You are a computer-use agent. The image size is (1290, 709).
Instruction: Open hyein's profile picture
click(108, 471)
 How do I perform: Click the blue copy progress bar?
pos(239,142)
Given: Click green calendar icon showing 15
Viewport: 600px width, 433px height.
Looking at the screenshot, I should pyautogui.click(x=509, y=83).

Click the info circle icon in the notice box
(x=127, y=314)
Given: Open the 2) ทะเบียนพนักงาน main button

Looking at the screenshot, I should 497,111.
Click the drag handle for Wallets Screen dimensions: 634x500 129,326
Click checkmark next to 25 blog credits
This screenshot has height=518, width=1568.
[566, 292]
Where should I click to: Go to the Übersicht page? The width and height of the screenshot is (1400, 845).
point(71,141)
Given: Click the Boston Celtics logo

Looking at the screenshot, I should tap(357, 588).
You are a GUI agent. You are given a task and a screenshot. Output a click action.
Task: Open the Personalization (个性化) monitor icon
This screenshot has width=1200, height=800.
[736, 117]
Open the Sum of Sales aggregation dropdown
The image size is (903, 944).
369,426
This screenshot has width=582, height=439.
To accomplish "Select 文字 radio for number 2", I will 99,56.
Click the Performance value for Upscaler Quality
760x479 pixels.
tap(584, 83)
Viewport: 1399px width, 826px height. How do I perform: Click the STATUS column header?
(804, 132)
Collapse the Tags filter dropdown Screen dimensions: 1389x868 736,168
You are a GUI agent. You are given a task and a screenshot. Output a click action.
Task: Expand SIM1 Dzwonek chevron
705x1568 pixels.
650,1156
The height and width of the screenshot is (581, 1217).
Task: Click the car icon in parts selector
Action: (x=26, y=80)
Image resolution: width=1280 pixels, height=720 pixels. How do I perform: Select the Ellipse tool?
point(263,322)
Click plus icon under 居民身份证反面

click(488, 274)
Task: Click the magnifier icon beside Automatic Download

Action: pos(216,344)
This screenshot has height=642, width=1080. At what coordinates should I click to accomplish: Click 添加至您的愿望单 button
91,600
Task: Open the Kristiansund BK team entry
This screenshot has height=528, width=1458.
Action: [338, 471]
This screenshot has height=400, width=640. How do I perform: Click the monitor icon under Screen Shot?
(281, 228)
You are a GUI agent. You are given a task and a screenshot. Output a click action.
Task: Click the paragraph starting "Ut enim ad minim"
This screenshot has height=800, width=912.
________
**Problem to work on**
Every record above is to be copied exactly.

**Task output**
You are a computer-use agent. The image size is (1290, 709).
Instruction: Open hyein's profile picture
click(108, 471)
 How do I perform: Click the blue copy progress bar?
pos(239,142)
Given: Click green calendar icon showing 15
Viewport: 600px width, 433px height.
Looking at the screenshot, I should pyautogui.click(x=509, y=83).

Click the info circle icon in the notice box
(x=127, y=314)
Given: Open the 2) ทะเบียนพนักงาน main button

Looking at the screenshot, I should 497,111.
Click the drag handle for Wallets Screen dimensions: 634x500 129,326
Click checkmark next to 25 blog credits
This screenshot has height=518, width=1568.
[566, 292]
Where should I click to: Go to the Übersicht page? The width and height of the screenshot is (1400, 845).
point(71,141)
Given: Click the Boston Celtics logo

Looking at the screenshot, I should tap(357, 588).
You are a GUI agent. You are given a task and a screenshot. Output a click action.
Task: Open the Personalization (个性化) monitor icon
This screenshot has width=1200, height=800.
[736, 117]
Open the Sum of Sales aggregation dropdown
The image size is (903, 944).
369,426
This screenshot has width=582, height=439.
To accomplish "Select 文字 radio for number 2", I will 99,56.
Click the Performance value for Upscaler Quality
760x479 pixels.
tap(584, 83)
Viewport: 1399px width, 826px height. How do I perform: Click the STATUS column header?
(804, 132)
Collapse the Tags filter dropdown Screen dimensions: 1389x868 736,168
You are a GUI agent. You are given a task and a screenshot. Output a click action.
Task: Expand SIM1 Dzwonek chevron
705x1568 pixels.
650,1156
The height and width of the screenshot is (581, 1217).
Task: Click the car icon in parts selector
Action: (x=26, y=80)
Image resolution: width=1280 pixels, height=720 pixels. How do I perform: Select the Ellipse tool?
point(263,322)
Click plus icon under 居民身份证反面

click(488, 274)
Task: Click the magnifier icon beside Automatic Download

Action: pos(216,344)
This screenshot has height=642, width=1080. At what coordinates should I click to accomplish: Click 添加至您的愿望单 button
91,600
Task: Open the Kristiansund BK team entry
This screenshot has height=528, width=1458.
Action: [338, 471]
This screenshot has height=400, width=640. How do I perform: Click the monitor icon under Screen Shot?
(281, 228)
You are a GUI agent. You are given a task and a screenshot. Output a click action.
Task: Click the paragraph starting "Ut enim ad minim"
This screenshot has height=800, width=912.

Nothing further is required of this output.